Fortunately for him, he can reasonably hope that somebody else will do the dirty work for him, somebody such as former prime minister François Fillon, also a candidate in the elections, but one who is lagging behind in the polls. In my view, the right-wing politician Jean-François Coppé will do much the same job for Juppé and strongly attack Sarkozy. Sarkozy also cannot bring up Juppé's previous problems with the judiciary, as he could face a serious counter-attack on this issue himself. On this subject too he has to hope somebody else will help by bringing up the issue.
Juppé is in a relatively comfortable position, and up to now he has succeeded in avoiding mistakes. His appearance last Thursday on French television was deemed a success. He looked relaxed, did not avoid sensitive questions, promised to be someone who can bring others together, and said he would enforce reform. Doing the last two things at once is going to be difficult, however.
The issue of reform is a complex one, and Juppé's biggest failure when he was prime minister in 1995 was in trying to reform the French pensions system when he had to surrender to pressure from the unions. Most people today think he was right to try to reform this system, however, and he may be able to turn memories of the episode to his advantage.
He does not want to be remembered as the one who was unable to bring about reform in 1995, but he does want to be the one who succeeds in doing what is necessary in the course of his presidential mandate. Juppé can be tough, and his attacks are often fierce, but of course much will depend on the results of the French legislative elections. These should follow the presidential race, and they are in effect its “third round”.
Hollande for his part is facing very serious problems, and things keep worsening. His ministers make mistakes, the last one being Minister of Education Najat Belkacem's recent spat with the Pope. Hollande also often cannot act decisively. The left's primary was expected to be a formality, but it turns out to be much more difficult than was previously thought as many people are unhappy with Hollande's performance and they could opt for a “sanction” vote against him.

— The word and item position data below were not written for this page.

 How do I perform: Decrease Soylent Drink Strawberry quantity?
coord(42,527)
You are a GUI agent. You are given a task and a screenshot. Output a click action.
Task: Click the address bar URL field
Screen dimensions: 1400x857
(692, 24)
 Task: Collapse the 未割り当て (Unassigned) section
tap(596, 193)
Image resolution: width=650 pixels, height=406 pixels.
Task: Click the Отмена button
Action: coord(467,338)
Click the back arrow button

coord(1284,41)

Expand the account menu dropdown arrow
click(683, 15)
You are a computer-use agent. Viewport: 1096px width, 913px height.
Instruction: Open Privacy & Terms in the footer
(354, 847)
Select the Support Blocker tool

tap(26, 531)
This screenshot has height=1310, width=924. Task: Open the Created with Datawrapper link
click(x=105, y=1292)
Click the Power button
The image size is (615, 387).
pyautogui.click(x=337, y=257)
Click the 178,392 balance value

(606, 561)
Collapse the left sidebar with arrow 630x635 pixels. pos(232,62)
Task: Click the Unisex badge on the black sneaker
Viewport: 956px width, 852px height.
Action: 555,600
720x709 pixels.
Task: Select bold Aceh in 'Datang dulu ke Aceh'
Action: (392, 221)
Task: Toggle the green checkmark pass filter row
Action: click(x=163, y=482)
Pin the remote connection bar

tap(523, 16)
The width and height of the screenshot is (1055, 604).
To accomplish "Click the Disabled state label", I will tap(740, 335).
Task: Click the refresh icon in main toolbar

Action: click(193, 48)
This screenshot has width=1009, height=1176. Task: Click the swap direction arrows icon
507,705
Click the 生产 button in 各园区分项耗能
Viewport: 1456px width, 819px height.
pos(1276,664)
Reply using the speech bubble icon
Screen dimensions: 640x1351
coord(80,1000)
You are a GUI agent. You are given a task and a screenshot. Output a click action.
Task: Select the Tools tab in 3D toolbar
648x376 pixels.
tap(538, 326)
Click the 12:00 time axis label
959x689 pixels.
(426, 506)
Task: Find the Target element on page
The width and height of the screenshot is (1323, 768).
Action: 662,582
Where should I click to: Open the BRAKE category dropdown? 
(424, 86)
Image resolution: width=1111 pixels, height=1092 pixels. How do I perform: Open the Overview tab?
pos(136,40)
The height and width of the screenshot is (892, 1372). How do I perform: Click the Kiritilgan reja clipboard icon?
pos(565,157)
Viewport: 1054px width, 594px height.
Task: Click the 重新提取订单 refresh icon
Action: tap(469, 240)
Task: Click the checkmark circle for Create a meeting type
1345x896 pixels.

Some of the polls suggest that Hollande might even lose the primary election, though I think this is implausible. He should be able to win the nomination, even if at the price of making concessions to left-wingers that could further antagonise voters during the presidential race and that might not be enough to prevent a strong showing by the extreme left that could cost him dearly. Last but not least, many Socialist Party MPs are considering retreating from the campaign altogether.
The situation looks desperate, but of course a lot could happen before next May, and Hollande remains a formidable tactician. Meanwhile, Marine Le Pen has been keeping quiet, leaving the main contenders to fight each other. The polls have been consistent in saying that Le Pen should be able to cross the bar of the first round of the presidential race. But it remains difficult to imagine her as president, among other reasons because the Front National is unable to build coalitions with the French mainstream political parties.
This remains the most indecisive election of the century. One friend said to me recently that we might even envision a second round that could see an extreme left candidate facing up to Marine Le Pen. This looks implausible, but French voters have surprised us many times before now.
The writer is a professor of international relations at the Collège de France and a visiting professor at Cairo University.